Hey, Hey, PS! If you’re going to be in Nashville at the end of this month, we’d love to see you at our Einkorn Cookbook party, Thursday, January 29, 7 p.m. It will be held at Life Fitness Academy, which is minutes from downtown, and the $35 admission fee includes both a copy of the book and a bunch of snacks. (You can also get a discounted admission ($15) if you bring your own book.) To learn more or to RSVP, stay tuned to our Facebook page or reach out to LFA directly.
Green Healing Soup
Adapted from here, where it was described as, and I quote, filled with “more nutrients…than most people get in an entire week of eating”
Makes 6 to 8 servings
The idea behind this soup is to combine tons of nutrients in one single meal, but if you’re thinking that means it tastes like eating grass, think again. Thanks to the ginger, garlic and spices, this soup is far from boring. One word of warning though: if you taste it before adding salt and think bleh, don’t lose heart. A little salt brings out the natural flavorings and seriously changes everything.
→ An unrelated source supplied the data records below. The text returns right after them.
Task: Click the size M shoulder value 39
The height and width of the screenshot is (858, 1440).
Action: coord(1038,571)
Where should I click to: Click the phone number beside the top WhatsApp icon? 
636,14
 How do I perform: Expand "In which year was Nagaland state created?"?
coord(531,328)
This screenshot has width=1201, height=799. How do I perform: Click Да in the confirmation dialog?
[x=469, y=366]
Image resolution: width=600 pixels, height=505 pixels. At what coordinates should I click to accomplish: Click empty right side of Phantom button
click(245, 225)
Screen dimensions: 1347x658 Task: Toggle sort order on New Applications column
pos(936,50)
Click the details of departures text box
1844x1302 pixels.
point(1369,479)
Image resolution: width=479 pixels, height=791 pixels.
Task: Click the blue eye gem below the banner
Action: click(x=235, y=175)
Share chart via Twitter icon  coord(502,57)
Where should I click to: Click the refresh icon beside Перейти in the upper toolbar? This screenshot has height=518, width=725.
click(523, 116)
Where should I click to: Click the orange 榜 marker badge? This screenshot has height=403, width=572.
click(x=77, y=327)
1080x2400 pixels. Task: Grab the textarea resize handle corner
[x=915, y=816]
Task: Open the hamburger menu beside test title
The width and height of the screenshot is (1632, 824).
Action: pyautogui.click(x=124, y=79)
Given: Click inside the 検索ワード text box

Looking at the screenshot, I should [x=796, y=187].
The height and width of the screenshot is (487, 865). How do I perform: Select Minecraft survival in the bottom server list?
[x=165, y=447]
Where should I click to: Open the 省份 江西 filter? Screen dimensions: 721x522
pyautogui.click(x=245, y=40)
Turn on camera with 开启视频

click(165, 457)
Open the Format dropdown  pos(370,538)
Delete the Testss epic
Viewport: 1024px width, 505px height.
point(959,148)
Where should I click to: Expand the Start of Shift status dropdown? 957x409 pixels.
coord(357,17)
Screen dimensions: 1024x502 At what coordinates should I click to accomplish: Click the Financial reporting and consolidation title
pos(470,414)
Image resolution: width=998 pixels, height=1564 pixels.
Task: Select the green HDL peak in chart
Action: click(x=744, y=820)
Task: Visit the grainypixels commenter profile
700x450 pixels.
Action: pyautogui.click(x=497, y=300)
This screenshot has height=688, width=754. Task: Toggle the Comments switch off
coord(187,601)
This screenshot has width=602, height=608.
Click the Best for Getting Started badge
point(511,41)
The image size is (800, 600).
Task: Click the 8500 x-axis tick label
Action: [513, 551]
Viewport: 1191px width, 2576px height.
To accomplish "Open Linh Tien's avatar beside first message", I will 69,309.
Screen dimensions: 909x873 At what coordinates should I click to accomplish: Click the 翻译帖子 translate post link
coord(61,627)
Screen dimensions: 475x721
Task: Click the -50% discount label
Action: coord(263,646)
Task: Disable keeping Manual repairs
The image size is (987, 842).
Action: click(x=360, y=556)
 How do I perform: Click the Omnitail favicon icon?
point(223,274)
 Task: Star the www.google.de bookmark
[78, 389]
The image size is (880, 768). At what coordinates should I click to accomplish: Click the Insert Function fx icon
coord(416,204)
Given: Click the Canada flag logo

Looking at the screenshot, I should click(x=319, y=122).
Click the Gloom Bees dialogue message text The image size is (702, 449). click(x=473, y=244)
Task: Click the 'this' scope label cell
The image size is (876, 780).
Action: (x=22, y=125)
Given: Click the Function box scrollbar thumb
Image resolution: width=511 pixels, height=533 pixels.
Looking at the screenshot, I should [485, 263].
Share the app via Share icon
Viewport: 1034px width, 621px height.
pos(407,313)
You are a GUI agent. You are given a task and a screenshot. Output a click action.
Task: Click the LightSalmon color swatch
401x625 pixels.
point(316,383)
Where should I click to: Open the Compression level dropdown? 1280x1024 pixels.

Too thin? Too thick? If, when you start pureeing the soup ingredients, you find the resulting consistency is thicker or thinner than you would like in a soup, you can adjust. If it’s too thin, strain the remaining vegetables before pureeing them, and save their liquids as a nourishing vegetable broth. If it’s too thick, add broth or water as desired.
1 or 2 handfuls fresh parsley, chopped (or, in a pinch, about a cup of chopped pea shoots)
1 or 2 handfuls fresh kale, chopped (about 6 or 7 cups)
1 or 2 handfuls fresh baby spinach, chopped (about 2 cups)
3 large carrots, peeled and chopped
1 raw nori seaweed sheet (the kind used to make sushi), roughly torn
2 to 3 cloves garlic, peeled and minced
About 1 inch fresh ginger, peeled
1 teaspoon each of dried basil and oregano (or a similar all-purpose seasoning)
1 teaspoon cumin powder
Dash of turmeric powder
Dash of cayenne pepper
2 to 2.5 quarts water (or broth would work too)
Salt, to taste
In a large 4-quart stockpot, combine all ingredients and warm over medium heat until mixture boils. Once boiling, reduce to simmer for about 15 minutes. Cool slightly, until it’s no longer scalding hot, and transfer by ladles into a high-powered blender. Working in batches, puree the soup until totally smooth. Return all the soup to the original pot and serve warm.
Salt bowls of soup as you serve them, in order to adjust to individual tastes. Leftovers may be frozen and thawed before heating up again later!